- Theatrical release poster
- Directed by: Lewis Seiler
- Screenplay by: Richard Macaulay Jerry Wald
- Story by: Dalton Trumbo
- Produced by: Samuel Bischoff
- Starring: Pat O'Brien Wayne Morris Joan Blondell May Robson Jane Wyman Stanley Fields
- Cinematography: Sidney Hickox
- Edited by: Jack Killifer
- Music by: Adolph Deutsch
- Production company: Warner Bros. Pictures
- Distributed by: Warner Bros. Pictures
- Release date: May 23, 1939;
- Running time: 93 minutes
- Country: United States
- Language: English

= The Kid from Kokomo =

1939 film by Lewis Seiler

The Kid from Kokomo is a 1939 American comedy film directed by Lewis Seiler and written by Richard Macaulay and Jerry Wald.
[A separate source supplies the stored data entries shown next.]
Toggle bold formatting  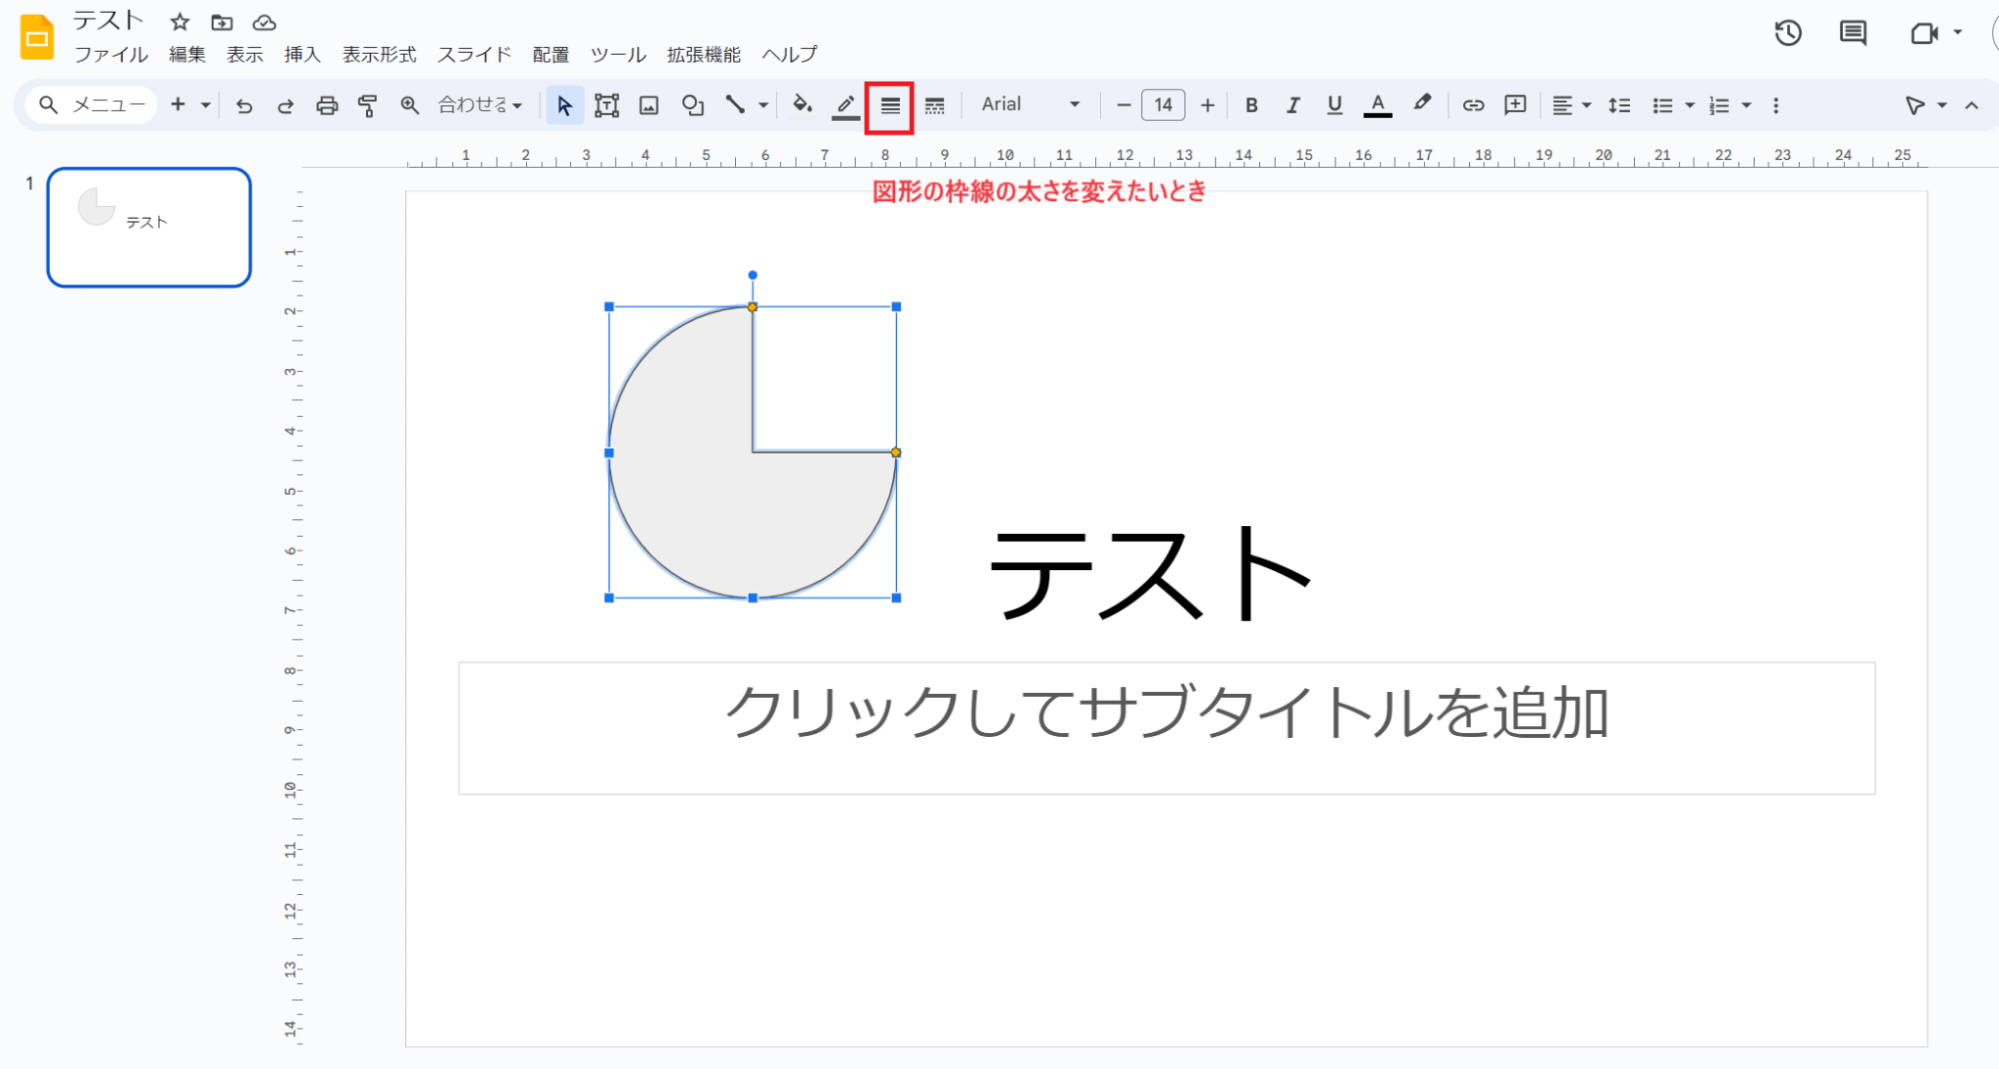[1250, 105]
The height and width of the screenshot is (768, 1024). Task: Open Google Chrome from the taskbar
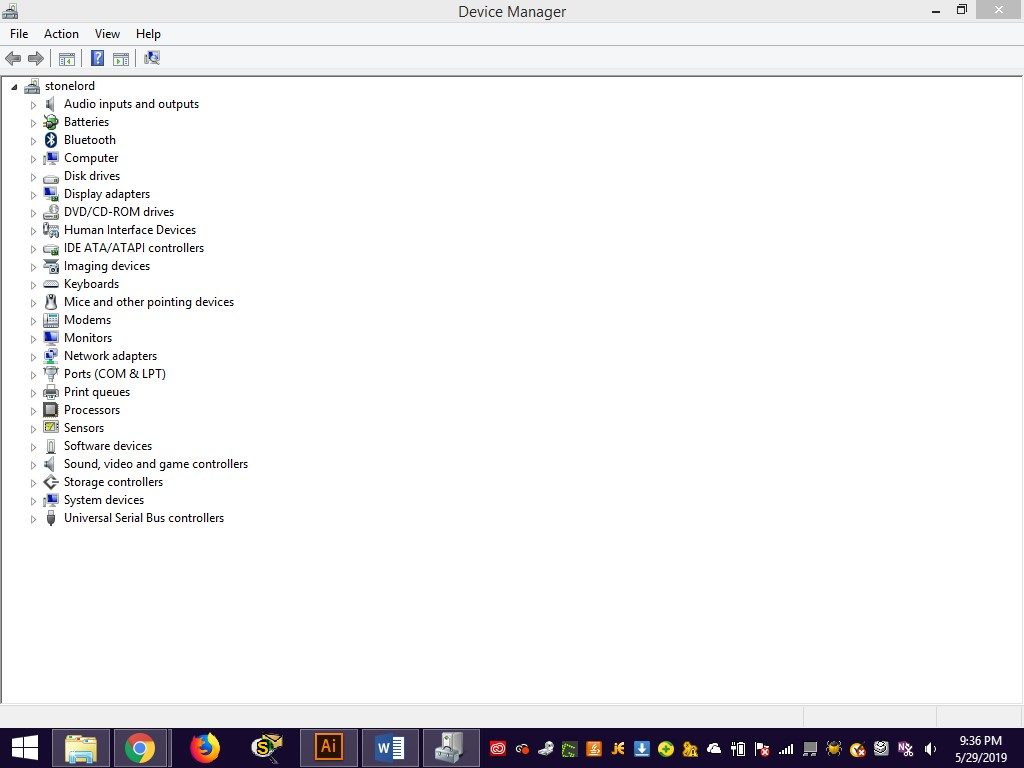pos(140,747)
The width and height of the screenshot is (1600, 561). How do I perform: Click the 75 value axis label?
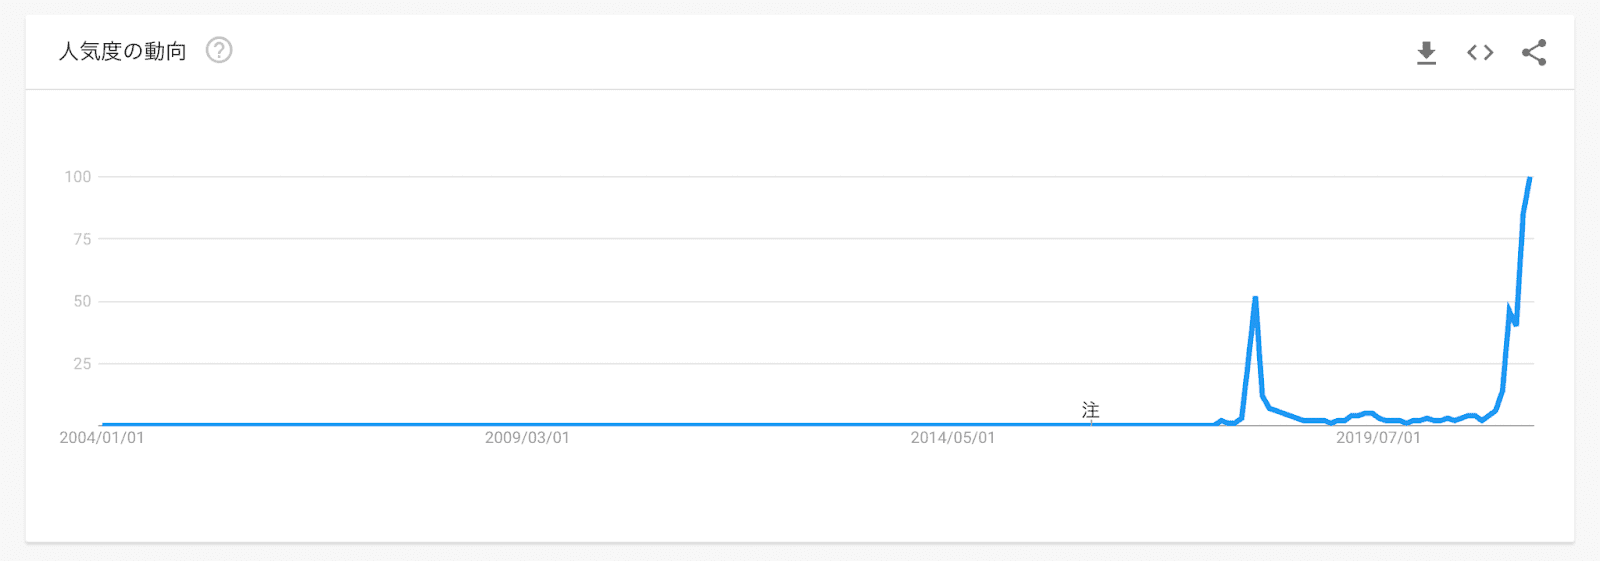click(82, 239)
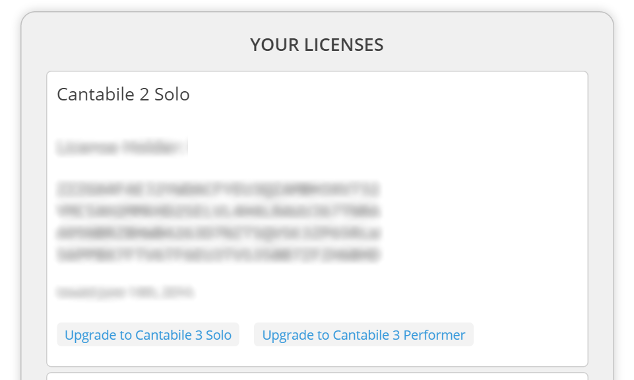Image resolution: width=634 pixels, height=380 pixels.
Task: Select the YOUR LICENSES heading
Action: tap(317, 44)
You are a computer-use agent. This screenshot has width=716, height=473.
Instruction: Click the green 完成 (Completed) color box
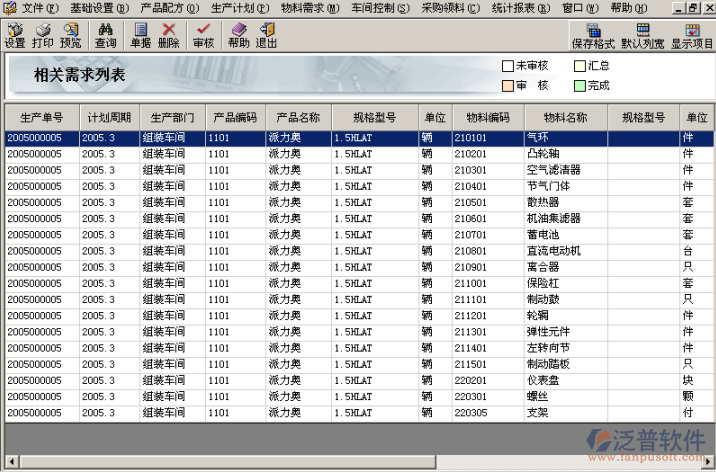tap(580, 86)
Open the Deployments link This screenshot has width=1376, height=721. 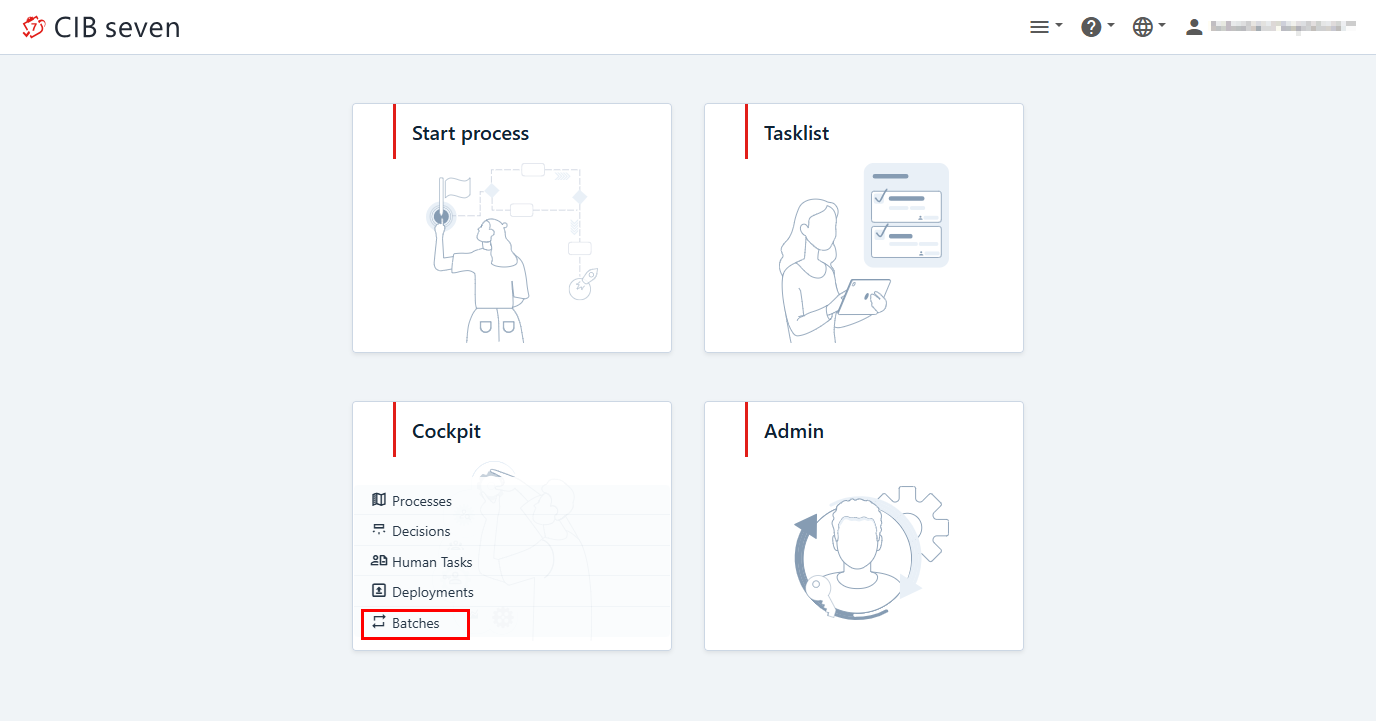(433, 592)
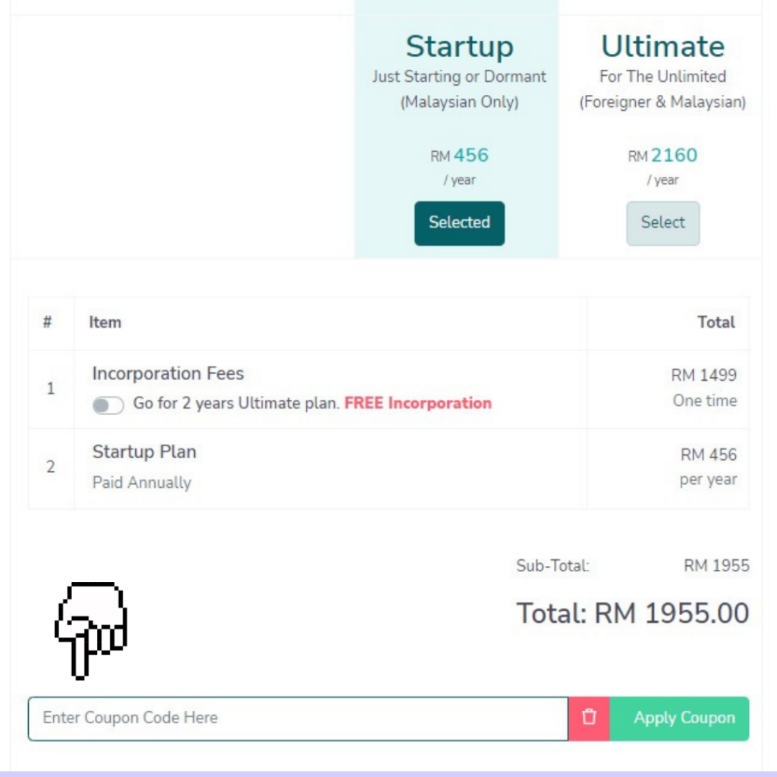The image size is (777, 777).
Task: Click the Paid Annually text
Action: [x=142, y=482]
The film stars Pat O'Brien, Wayne Morris, Joan Blondell, May Robson, Jane Wyman and Stanley Fields. The film was released by Warner Bros. Pictures on May 23, 1939.

==Plot==
In need of a new prizefighter, manager Billy Murphy and his sweetheart Doris Harvey come across one in Kokomo, Indiana, a kid called Homer Baston who's got great potential. The kid's a little dim, however, explaining how he can't leave Kokomo because his mother abandoned him as a baby but promised to come back.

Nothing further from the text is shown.